Pular para o conteúdo principal

Voleibol Unido pela Base - Primeira reunião - Documento I

No último dia 24 de agosto, aconteceu a primeira reunião extraoficial de treinadores de voleibol e profissionais da Educação Física interessados em promover a excelência no trabalho de formação da modalidade.

Em meio a debates referentes a vários aspectos relacionados às categorias de base e à formação desportiva de modo geral e a discussões acerca dos principais problemas enfrentados pelos profissionais que trabalham neste universo, especificamente com o voleibol, o grupo resolveu elencar alguns pontos que considera crucial para o aprimoramento do trabalho de formação em voleibol.

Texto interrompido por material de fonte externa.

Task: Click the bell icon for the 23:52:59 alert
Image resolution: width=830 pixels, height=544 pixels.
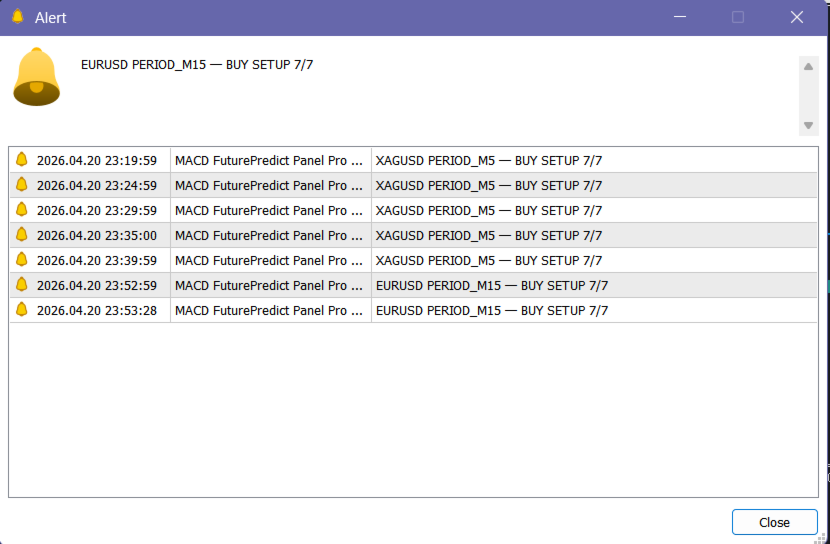Action: pos(22,285)
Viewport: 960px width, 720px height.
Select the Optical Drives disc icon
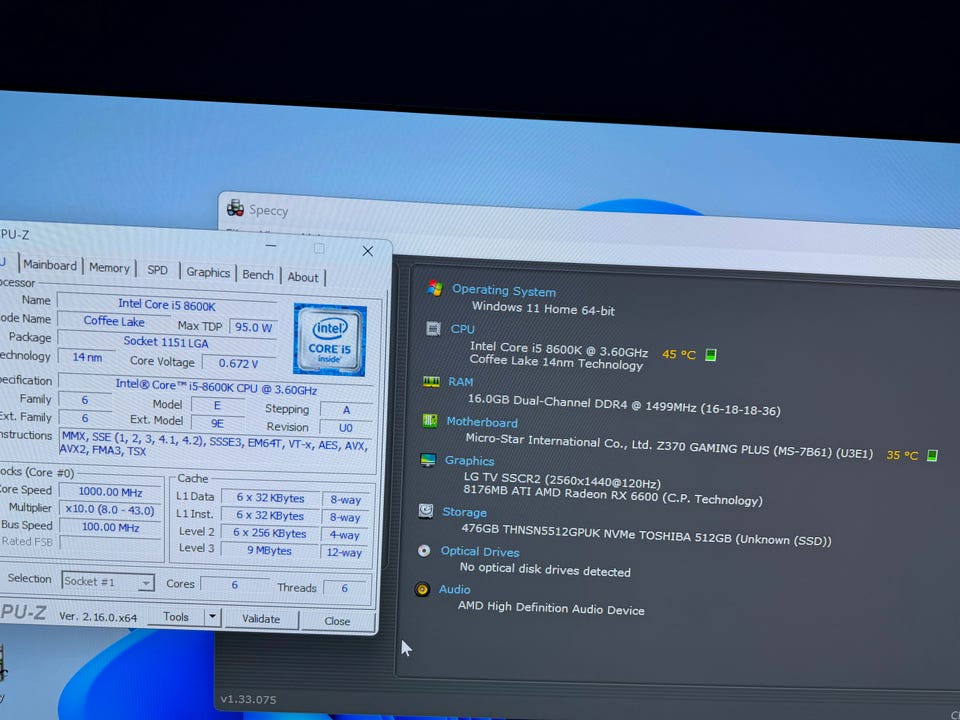coord(424,551)
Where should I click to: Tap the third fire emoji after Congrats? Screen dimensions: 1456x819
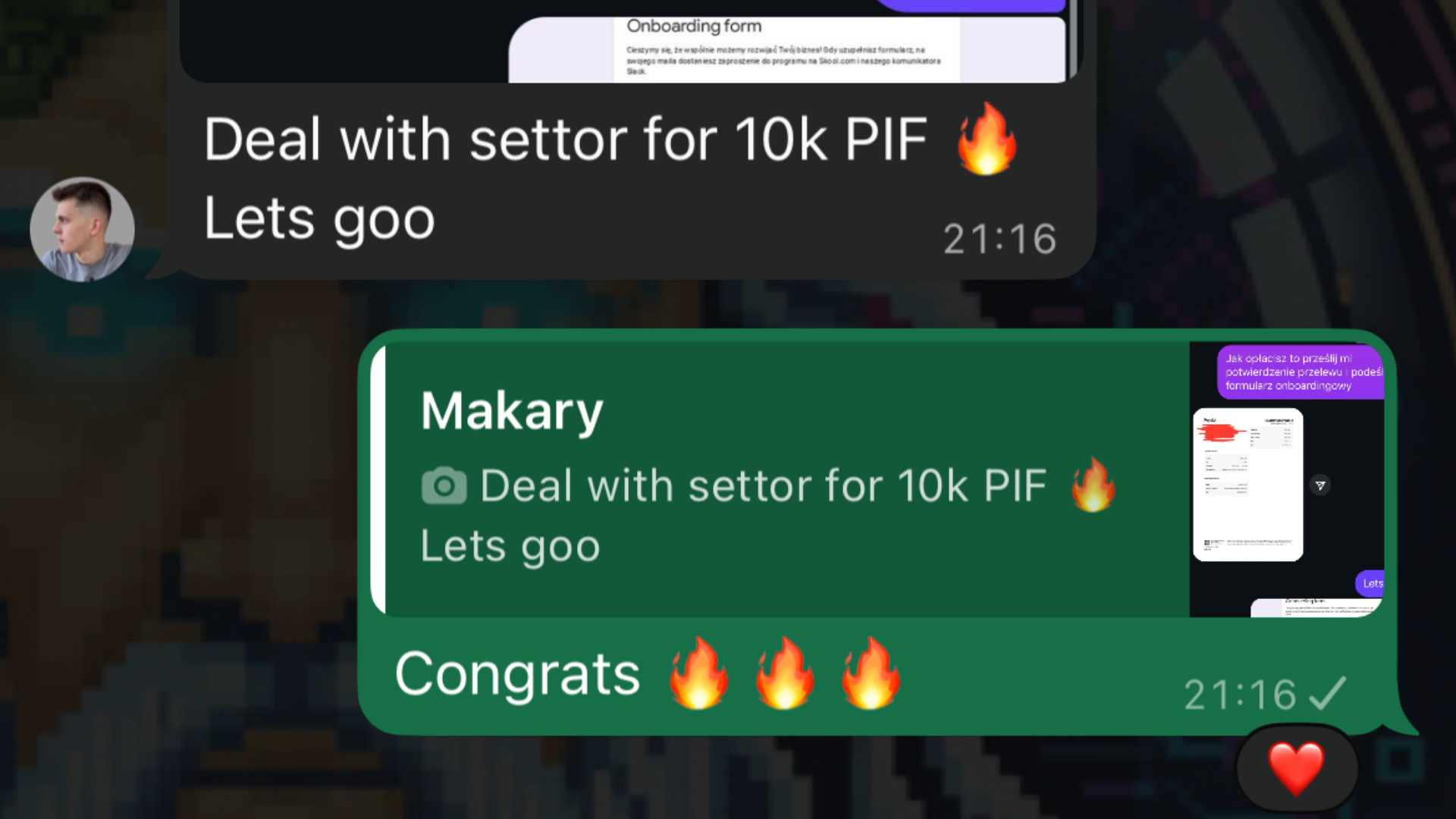pos(871,673)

Conscientes de que as diferenças regionais no âmbito nacional impedem de buscar uma gama de soluções que sirva a todos, entendemos que um primeiro passo dado em São Paulo pode mobilizar os profissionais aqui instalados num movimento de fortalecimento que possa interessar a todos. Por isso, divulgamos o primeiro documento, fruto desta primeira rodada de conversa.

Este documento inicial é apenas uma pauta para que, a partir do próximo encontro, possamos nos aprofundar na busca por possíveis soluções para as categorias de base e por melhores condições de trabalho para todos que nela atuam e, consequentemente, para todo o voleibol.

Segue o documento, lembrando que nomearemos o movimento Voleibol Unido pela Base inicialmente de “Grupo”, antes de oficializarmos sua estruturação.

Premissas

·         A importância do trabalho de formação de qualidade é imprescindível, fundamental e insubstituível para o fomento e a manutenção da excelência das categorias adultas.

·         O trabalho de formação em voleibol vive um momento de especial dificuldade em vários aspectos e pode, no curto prazo, deixar de cumprir suas principais funções.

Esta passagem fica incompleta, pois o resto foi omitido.